1 unstable release
new 0.1.0 | Jan 10, 2025 |
---|
#591 in Text processing
96 downloads per month
2.5MB
159 lines
Viterbi POS Tagger
An implementation of the Viterbi algorithm for part-of-speech (POS) tagging in Rust with no external dependencies.
How to Use
This package is straightforward to use:
- First, load your training data (as a tagged corpus) and your text to tag from text files
- Next, convert the training data to a list of words and a vector you can run into the tagging algorithm
- Finally, pass a vector of your text to tag into the main tagging function
use std::env;
use viterbi_pos_tagger::*;
pub fn main() {
// set up argument parsing and assign our training data and input text to first and second args
let args: Vec<String> = env::args().collect();
let training_filename = &args[1];
let input_text_filename = &args[2];
// read training file
let training_file_data = read_corpus(training_filename);
// separate words and their tags and put them into a vector
let word_list = get_words(&training_file_data);
let all_data = all_data_vec(word_list);
// reading our file to tag line by line
let file_lines = lines_from_file(input_text_filename);
// you can also pass your own vector to tag like so:
//let input_text = vec!["This is a test."];
// converting our Vec<String> to Vec<&str> and tagging
let file_lines_processed: Vec<&str> = file_lines.iter().map(|x| &**x).collect();
tagger(file_lines_processed, all_data);
}
Then, simply run your file containing the function above with the filename as an argument. The tagged text will be returned as a vector of tuples:
cargo run --bin tag_words training_file.txt file_to_tag.txt
// example output: [("the", "AT"), ("grand", "JJ"), ("jury", "NN"), ("commented", "VBD")]
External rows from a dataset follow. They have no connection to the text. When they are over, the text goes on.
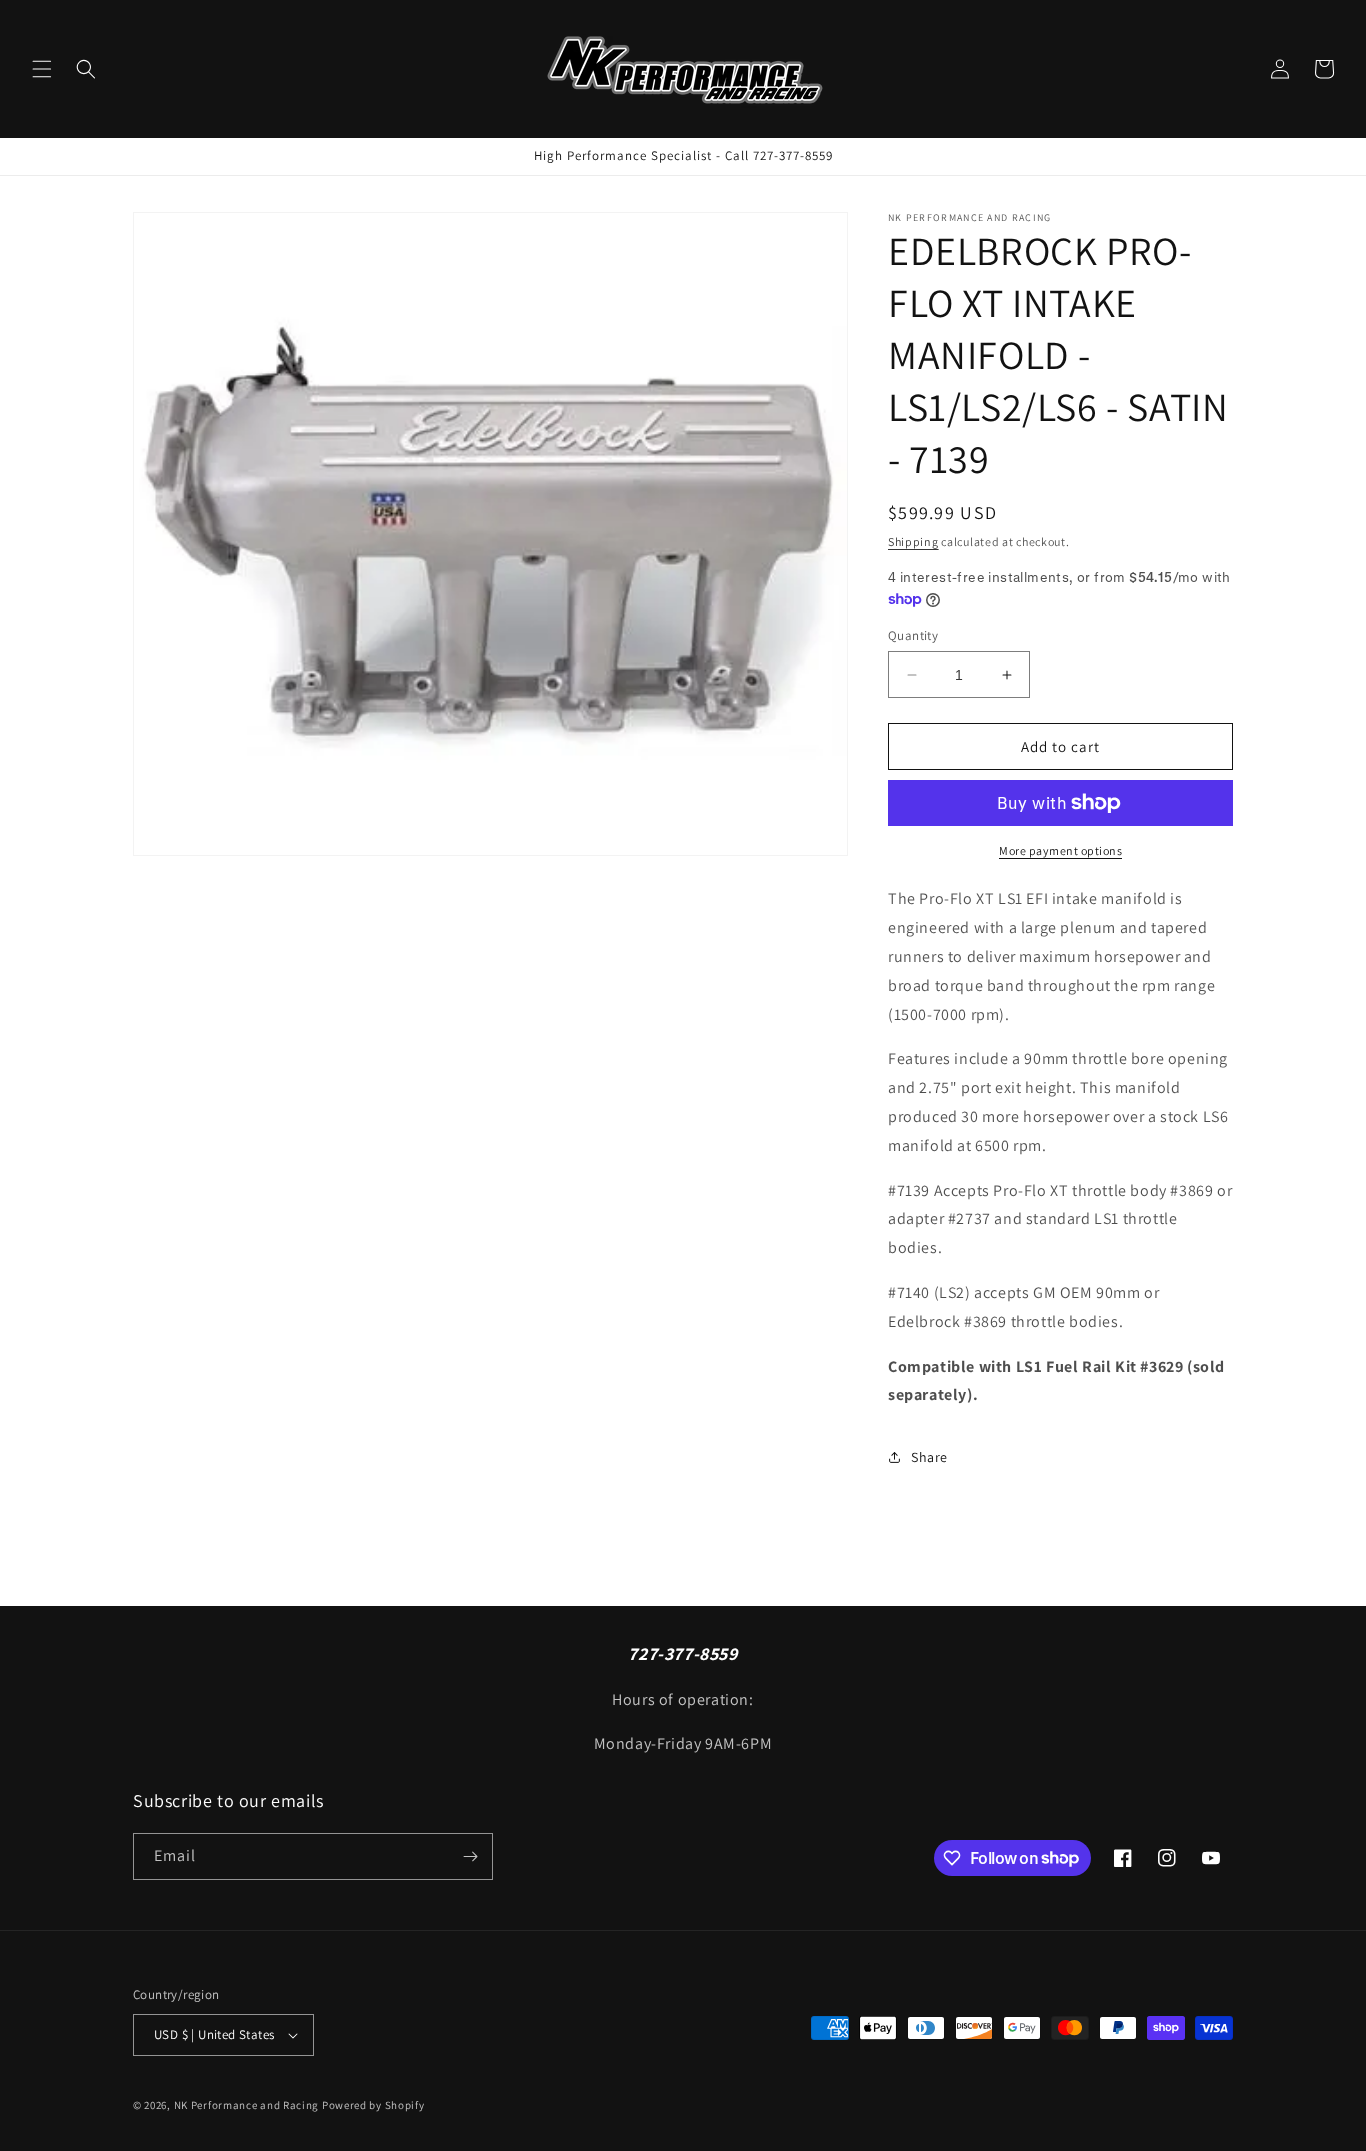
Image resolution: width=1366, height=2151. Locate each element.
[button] (42, 69)
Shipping (913, 541)
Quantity (913, 635)
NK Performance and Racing (247, 2105)
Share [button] (929, 1457)
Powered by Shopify (373, 2105)
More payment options (1060, 850)
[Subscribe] (470, 1856)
There is also a helper function to split your tagged corpus into a smaller training corpus, if needed. The following function chunks your vec of words into two vecs, with one the first 20% of the corpus and the remaining 80% in the other:
use pos_tagger::training_and_validation_data_split;
let all_data = training_and_validation_data_split(word_list);
let training_data = all_data.0;
let remaining_data = all_data.1;
Corpus Formatting
Training corpora should be formatted similarly to the Brown Corpus: with each word separated from its tag by an underscore, like so: "the_AT Fulton_NP County_NN Grand_JJ Jury_NN said_VBD Friday_NR an_AT investigation_NN of_IN Atlanta's_NP$ recent_JJ primary_NN election_NN produced_VBD no_AT evidence_NN that_CS any_DTI irregularities_NNS took_VBD place_NN ._."
The complete Brown Corpus is included with the package.